Wednesday, February 15, 2006

What is the Purpose of a Blogroll?

Professor Shugart over at Fruits and Votes made and interesting observation the other day during a discussion of recent changes to his website. During a discussion where he mentioned his criteria for updating his blogroll he stated, "I suspect I use the blogroll far more than any readers do, so if I don’t like a blog, why blogroll it?" Which hit on what I consider to be and underlying argument for purpose.

Professor Shugart, who I agree with on this proposition, is arguing that the primary reason for a blogroll is a kind of shared bookshelf for a particular blog. A blogroll in this paradigm would be a list of blogs that the author enjoys reading, or at least visits regularly, that he or she thinks people of similar interests might visit. But whether others visit the sites or not is of little consequence because the utility to the host blogger is sufficient reason in this model.

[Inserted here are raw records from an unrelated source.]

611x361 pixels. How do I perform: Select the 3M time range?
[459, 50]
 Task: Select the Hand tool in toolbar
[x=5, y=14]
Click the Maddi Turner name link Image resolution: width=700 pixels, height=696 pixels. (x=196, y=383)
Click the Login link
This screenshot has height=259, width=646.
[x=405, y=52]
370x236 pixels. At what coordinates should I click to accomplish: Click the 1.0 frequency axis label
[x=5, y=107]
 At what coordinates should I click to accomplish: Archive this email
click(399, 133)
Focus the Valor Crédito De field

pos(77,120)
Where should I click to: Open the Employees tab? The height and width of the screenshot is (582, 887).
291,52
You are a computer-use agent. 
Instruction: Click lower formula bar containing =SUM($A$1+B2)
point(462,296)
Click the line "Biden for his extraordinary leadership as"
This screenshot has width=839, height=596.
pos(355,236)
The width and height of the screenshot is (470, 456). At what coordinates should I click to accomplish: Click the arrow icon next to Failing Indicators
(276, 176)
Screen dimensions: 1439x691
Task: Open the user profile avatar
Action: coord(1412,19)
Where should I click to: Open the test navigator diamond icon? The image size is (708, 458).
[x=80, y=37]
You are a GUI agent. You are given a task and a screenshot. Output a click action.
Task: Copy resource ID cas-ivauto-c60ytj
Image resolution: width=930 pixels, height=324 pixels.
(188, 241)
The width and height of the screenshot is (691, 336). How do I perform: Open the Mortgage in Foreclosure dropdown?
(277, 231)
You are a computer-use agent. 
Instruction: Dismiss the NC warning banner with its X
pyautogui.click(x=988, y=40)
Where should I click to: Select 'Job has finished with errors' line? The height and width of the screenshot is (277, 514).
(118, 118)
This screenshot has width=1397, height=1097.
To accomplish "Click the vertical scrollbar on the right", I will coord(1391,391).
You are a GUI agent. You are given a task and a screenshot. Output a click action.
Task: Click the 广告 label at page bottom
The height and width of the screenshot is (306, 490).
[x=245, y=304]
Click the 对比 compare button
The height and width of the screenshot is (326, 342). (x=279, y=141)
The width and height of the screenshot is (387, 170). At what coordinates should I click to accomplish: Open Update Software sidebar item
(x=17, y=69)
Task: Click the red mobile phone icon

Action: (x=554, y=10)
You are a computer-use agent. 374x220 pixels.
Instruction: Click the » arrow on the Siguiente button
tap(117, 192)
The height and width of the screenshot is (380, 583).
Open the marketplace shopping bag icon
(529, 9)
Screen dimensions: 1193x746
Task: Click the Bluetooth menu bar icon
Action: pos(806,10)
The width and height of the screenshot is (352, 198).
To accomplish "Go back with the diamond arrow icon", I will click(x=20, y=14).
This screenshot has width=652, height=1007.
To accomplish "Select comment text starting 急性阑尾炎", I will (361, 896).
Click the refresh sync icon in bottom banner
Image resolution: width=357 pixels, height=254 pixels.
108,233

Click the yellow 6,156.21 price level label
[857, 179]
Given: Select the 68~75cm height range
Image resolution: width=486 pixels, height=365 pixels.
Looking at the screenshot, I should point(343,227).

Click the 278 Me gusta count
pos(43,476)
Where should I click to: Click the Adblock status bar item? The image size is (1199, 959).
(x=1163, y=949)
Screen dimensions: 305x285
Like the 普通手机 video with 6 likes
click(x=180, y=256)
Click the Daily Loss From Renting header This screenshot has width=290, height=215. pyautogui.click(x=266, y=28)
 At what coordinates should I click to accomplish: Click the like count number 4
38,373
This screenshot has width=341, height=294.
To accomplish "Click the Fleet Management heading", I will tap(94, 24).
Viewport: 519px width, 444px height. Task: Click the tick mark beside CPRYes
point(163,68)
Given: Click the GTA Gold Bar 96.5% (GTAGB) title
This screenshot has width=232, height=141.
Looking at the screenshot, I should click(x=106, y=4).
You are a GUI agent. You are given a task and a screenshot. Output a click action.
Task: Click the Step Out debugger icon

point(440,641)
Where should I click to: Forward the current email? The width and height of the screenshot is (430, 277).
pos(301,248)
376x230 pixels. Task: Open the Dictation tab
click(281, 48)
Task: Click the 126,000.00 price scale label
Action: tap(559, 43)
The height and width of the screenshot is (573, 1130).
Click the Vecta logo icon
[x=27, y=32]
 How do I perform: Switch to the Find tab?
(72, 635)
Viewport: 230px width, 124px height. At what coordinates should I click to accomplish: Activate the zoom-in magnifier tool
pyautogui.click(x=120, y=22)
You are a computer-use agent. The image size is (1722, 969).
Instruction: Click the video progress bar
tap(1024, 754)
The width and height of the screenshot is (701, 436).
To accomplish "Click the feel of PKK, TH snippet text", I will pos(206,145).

As I stated, I agree with this model, which is why our primary blogroll is so diverse. I have few, but a couple, of partisan/political blogs. On the left there is Daily Kos and Liberal Avenger. While on the right, we have Moxie and Odysseus. There are a couple of blogs by people who are conservative/liberal, but that the blog is of a pop-culture/personal opinion orientation, Cathy's World and Luke Y. Thompson's blog come to mind. A couple are extinct and will soon be eliminated. Right Wing Dodger Fan is a co-worker with the man who directed Ace Ventura, so I hoped he would post, but he hasn't in forever so I will remove him by the end of the week. Most of our blogroll links hit sites covering my, and others, interests on this blog and account for my daily routine. I visit Fruits and Votes for some quantitative and qualitative electoral model discussion, along with conversations about fruits and baseball. There are screenwriting blogs by the aspiring, the direct to DVD employed, and the blockbuster author. Things that interest me.

But I also have a separate blogroll which fits into another paradigm. For me it is what I would term both and "advertisement blogroll" and a "potluck blogroll." I signed up for the "homespun bloggers" link with two hopes in mind. First to increase readership of our bizarre corner of the web. Second, to find new things to read.

So it seems to me that blogrolls can serve three purposes, or combinations thereof: the living bookshelf, self-promotion, or grab bag. The question is, "is there some kind of moral/ethical standard which should be applied to blogroll use?"

Is there a kind of sleazy factor to the person who joins large cycling blogrolls, if they never intend to visit other sites on the blogroll?